Tkadlec J., V. Capek, M. Brajerova, E. Smelikova, O. Melter, T. Bergerova, S. Polivkova, M. Balejova, M. Hanslianova, D. Fackova, K. Neradova, R. Tejkalova, I. Vagnerova, N. Bartonikova, E. Chmelarova, P. Drevinek, M. Krutova. Journal of Antimicrobial Chemotherapy. 2021 Jan 1;76(1):55-64. doi: 10.1093/jac/dkaa404. IF: 5.44
Mgr. Jan Tkadlec, Ph.D.
Objectives: To gain data on the current molecular epidemiology and resistance of MRSA in the Czech Republic.
Methods: Between September 2017 and January 2018, a total of 441 single-patient MRSA isolates were collected from 11 Czech hospitals and analysed by spa typing, SCCmec typing, antibiotic susceptibility testing, detection of the PVL toxin and the arcA gene.

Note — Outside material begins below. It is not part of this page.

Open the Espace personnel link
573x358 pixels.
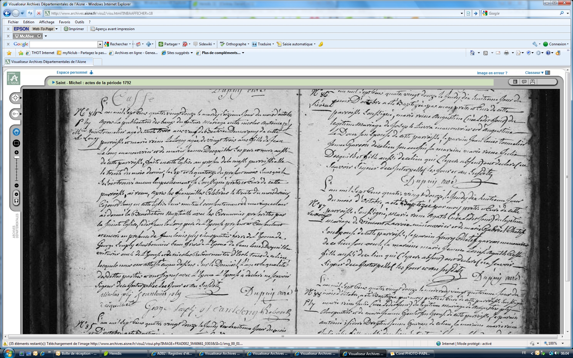click(72, 72)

Results: Of all MRSA isolates, 81.41% (n = 359) belonged to the CC5-MRSA clone represented by the spa types t003 (n = 136), t586 (n = 92), t014 (n = 81), t002 (n = 20) and other spa types (n = 30); a majority of the CC5 isolates (n = 348, 96.94%) carried SCCmec type II. The occurrence of CC5-MRSA was more likely in older inpatients and associated with a healthcare origin (P < 0.001). The CC5-MRSA isolates were resistant to more antimicrobial drugs compared with the other MRSAs (P < 0.001). Interestingly, t586 was detected in blood samples more often than the other spa types and, contrary to other spa types belonging to CC5-MRSA, t586 was not associated with patients of advanced age. Other frequently found lineages were CC8 (n = 17), CC398 (n = 11) and CC59 (n = 10). The presence of the PVL was detected in 8.62% (n = 38) of the MRSA isolates.
Conclusions: The healthcare-associated CC5-MRSA-II lineage (t003, t586, t014) was found to be predominant in the Czech Republic. t586 is a newly emerging spa type in the Czech Republic, yet reported rarely in other countries. Our observations stress the need for MRSA surveillance in the Czech Republic in order to monitor changes in MRSA epidemiology.